Ernesto Sabato y Hayao Miyazaki

    Ernesto Sabato nació en la ciudad de Rojas, Argentina, en 1911, hijo de inmigrantes italianos. Tras doctorarse en ciencias físicas y matemáticas, trabajó como investigador, primero en el Laboratorio Curie de París y, más tarde, en el MIT de Massachusetts. Pero pronto abandonó este mundo, que no le daba las respuestas que buscaba, y se volcó en el arte, en concreto en la pintura y en la literatura.

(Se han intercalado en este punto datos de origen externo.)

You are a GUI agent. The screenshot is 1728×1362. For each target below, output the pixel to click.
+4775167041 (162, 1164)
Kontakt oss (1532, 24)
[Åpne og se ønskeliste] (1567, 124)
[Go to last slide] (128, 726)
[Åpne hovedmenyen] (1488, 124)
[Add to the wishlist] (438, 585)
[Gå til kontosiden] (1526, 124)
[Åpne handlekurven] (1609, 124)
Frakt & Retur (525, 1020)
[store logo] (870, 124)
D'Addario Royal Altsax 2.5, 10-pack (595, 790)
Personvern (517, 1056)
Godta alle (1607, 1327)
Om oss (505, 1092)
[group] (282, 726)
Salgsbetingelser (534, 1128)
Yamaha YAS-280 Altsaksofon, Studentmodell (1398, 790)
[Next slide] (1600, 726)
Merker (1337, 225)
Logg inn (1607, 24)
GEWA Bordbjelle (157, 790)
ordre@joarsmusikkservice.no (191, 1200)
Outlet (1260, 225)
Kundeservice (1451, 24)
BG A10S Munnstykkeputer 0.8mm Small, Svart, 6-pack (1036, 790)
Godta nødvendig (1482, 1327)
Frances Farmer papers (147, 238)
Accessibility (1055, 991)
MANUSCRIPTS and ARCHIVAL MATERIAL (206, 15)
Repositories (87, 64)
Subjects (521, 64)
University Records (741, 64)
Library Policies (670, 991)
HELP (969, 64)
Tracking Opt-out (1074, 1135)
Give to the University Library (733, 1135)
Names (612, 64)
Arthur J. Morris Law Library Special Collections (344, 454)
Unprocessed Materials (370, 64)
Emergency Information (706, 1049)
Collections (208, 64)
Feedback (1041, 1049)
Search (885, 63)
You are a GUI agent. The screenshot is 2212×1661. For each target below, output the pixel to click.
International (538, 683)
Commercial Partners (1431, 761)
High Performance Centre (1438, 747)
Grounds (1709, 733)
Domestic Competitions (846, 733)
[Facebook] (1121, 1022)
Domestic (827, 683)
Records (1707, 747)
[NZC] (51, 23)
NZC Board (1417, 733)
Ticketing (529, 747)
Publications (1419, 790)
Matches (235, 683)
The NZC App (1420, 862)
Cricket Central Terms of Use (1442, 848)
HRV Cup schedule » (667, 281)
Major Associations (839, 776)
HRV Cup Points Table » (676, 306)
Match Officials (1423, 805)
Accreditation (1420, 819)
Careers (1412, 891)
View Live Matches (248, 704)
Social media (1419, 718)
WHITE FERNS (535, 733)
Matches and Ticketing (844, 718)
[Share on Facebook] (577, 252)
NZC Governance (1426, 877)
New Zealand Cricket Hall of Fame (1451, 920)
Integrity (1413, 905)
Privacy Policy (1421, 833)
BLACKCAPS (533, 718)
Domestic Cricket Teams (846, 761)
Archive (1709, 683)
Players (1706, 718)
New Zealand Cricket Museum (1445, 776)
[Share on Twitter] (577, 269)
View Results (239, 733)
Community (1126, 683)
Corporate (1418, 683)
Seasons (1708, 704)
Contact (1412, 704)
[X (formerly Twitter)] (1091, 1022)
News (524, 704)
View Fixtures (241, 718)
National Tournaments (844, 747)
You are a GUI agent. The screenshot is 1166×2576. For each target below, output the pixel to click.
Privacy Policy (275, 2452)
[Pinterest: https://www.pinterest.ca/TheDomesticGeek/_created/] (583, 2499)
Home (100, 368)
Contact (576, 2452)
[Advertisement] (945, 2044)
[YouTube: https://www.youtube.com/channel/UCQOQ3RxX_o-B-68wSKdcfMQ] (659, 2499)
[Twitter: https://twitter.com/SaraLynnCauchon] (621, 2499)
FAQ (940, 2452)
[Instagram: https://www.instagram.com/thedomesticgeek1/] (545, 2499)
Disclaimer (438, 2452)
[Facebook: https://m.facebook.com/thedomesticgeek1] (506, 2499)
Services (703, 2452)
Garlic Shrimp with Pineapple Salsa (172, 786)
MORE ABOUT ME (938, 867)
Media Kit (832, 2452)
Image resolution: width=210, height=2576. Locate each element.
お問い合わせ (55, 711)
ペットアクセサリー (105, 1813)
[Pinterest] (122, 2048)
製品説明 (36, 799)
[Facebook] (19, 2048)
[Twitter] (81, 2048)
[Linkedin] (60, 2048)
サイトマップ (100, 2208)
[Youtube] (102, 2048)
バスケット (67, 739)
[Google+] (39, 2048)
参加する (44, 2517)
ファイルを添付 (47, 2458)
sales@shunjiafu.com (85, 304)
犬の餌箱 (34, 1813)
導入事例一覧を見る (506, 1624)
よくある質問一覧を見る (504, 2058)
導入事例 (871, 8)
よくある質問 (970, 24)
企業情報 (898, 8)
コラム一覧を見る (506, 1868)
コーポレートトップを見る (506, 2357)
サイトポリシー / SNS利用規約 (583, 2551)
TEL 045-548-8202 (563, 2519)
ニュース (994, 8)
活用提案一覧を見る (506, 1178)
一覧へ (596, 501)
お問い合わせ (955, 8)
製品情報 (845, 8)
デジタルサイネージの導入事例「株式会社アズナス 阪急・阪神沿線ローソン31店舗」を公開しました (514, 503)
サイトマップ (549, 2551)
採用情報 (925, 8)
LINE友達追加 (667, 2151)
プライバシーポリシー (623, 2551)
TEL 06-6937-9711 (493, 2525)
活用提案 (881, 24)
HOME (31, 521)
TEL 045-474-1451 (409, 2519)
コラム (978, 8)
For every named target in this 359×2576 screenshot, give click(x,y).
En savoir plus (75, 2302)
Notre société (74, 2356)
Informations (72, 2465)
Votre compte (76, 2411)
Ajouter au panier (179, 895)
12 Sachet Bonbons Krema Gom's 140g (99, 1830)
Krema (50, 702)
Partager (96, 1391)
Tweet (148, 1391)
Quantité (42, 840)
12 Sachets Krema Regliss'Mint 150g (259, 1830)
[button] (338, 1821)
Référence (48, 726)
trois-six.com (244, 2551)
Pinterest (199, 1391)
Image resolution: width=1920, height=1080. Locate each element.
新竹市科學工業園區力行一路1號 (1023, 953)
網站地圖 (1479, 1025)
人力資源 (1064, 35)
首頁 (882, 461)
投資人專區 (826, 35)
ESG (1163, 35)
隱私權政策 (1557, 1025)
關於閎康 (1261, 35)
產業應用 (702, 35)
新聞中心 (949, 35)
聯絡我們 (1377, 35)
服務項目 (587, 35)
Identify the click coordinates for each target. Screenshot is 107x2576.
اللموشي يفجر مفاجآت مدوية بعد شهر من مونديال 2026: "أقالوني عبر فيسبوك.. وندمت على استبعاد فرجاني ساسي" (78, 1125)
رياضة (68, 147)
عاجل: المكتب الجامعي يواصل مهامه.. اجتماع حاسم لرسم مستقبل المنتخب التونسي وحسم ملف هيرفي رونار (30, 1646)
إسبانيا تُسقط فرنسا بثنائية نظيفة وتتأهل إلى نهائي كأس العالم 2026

En el Laboratorio Curie, en una de las más altas metas a las que podía aspirar un físico, me encontré vacío de sentido. Golpeado por el descreimiento, seguí avanzando por una fuerte inercia que mi alma rechazaba. (…) Yo estaba fatalmente desgarrado entre lo que había significado para mí esa vocación, a la que había sacrificado años, y la incierta pero invencible presencia de un nuevo llamado.

Durante sus casi cien años de vida, Sabato publicó una veintena de libros y ensayos (Antes del fin, Hombres y engranajes, La Resistencia, etc.) en los que abordó, entre otros, temas filosóficos, políticos y artísticos. Publicó también tres novelas (El Túnel, Sobre héroes y tumbas y Abaddón el exterminador), que le valieron el Premio Cervantes en 1984.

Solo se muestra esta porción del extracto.